Regardless of what we may think the Professor's intents (personally, I think the coming-of-age and later breeding thing is very clear; others are more literalist), the point is that this is a movie. And it's a movie made by people who have already made one movie about hobbits, which has contradictory casting issues with regard to the ages of the actors vs. the ages of their characters.

The question then becomes which of their precedents do they follow? Do they follow their aged-down casting of Frodo, Sam, Merry and Pippin, or do they follow the not-quite-so-aged-down casting of Bilbo?

Personally, if I were them, I'd go with the right actor, period. Not someone who's a specific age, not someone who looks exactly like Ian Holm (at whatever age), but someone who is right for the part; someone who embodies a hobbity spirit, with all the charm, courage, sensitivity and emotional depth that we've come to expect from the actors playing our beloved halflings.

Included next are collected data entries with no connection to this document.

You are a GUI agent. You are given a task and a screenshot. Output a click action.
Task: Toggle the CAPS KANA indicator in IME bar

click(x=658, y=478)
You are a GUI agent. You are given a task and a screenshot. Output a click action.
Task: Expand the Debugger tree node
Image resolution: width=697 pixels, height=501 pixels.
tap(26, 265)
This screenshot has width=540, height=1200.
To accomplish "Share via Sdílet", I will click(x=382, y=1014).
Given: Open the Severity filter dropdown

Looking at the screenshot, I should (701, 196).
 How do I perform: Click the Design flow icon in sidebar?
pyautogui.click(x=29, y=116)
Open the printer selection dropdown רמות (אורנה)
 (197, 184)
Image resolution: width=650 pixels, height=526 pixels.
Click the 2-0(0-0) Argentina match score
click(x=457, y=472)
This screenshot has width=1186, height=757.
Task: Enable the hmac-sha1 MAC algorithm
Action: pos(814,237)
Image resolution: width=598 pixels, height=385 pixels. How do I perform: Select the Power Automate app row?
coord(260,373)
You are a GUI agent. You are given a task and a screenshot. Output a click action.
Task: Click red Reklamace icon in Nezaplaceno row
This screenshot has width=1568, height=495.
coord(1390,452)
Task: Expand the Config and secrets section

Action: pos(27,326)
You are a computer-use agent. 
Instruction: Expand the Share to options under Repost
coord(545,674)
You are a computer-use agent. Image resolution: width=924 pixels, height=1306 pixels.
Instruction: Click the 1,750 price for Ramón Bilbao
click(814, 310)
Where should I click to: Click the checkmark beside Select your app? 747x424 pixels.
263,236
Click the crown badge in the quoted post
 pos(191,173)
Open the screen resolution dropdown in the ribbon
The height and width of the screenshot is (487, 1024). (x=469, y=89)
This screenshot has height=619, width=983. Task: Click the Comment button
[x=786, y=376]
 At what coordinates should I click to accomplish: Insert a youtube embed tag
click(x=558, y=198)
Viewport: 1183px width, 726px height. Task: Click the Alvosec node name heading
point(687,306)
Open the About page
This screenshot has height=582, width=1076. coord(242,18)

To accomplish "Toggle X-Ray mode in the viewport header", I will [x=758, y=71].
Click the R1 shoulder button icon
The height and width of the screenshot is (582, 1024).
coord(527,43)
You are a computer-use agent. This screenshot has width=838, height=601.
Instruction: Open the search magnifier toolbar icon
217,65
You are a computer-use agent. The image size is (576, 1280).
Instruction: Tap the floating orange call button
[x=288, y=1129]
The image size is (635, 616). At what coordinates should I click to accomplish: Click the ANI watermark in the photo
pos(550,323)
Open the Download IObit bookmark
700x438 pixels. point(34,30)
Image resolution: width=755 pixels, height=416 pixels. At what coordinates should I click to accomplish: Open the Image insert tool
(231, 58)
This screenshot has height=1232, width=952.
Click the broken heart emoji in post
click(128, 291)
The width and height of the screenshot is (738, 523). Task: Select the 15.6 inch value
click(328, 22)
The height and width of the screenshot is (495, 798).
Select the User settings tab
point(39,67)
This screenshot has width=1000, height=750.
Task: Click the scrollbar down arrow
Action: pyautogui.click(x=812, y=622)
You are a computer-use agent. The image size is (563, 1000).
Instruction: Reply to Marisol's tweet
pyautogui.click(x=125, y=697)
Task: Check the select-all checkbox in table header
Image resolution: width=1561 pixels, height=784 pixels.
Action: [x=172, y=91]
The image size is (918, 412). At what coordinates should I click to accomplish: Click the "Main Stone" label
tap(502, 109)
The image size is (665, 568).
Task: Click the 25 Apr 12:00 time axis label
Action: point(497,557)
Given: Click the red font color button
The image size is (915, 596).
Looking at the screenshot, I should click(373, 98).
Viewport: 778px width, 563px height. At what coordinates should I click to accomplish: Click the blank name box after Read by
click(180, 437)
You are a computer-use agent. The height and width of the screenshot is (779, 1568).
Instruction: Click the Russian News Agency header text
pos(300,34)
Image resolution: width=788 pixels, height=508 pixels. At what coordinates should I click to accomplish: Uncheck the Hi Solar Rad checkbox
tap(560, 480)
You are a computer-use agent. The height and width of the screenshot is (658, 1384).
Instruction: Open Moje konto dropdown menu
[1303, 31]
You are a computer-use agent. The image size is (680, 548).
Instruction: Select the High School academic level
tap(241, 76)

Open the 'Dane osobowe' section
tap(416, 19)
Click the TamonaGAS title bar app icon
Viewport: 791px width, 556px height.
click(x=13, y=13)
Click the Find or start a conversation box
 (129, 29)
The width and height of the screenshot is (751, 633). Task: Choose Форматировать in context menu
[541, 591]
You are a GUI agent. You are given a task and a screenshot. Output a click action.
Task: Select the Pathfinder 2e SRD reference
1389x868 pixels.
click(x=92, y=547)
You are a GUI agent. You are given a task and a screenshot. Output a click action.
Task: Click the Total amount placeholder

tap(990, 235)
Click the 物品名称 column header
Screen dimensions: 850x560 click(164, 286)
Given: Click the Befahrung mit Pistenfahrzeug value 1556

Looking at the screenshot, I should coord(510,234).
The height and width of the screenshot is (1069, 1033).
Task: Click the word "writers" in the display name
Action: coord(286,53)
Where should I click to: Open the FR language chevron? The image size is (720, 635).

While I personally don't think someone under ~28 or over ~45 will be quite right for this, if he's otherwise perfect for the role, then he should get it, period. I think specific age is far less relevant to this than finding the right person who will make us believe he is Bilbo, and forget about exactly how old Bilbo is supposed to be.


shadowdog
Rohan

Feb 2 2010, 2:52am

Post #35 of 71 (3683 views)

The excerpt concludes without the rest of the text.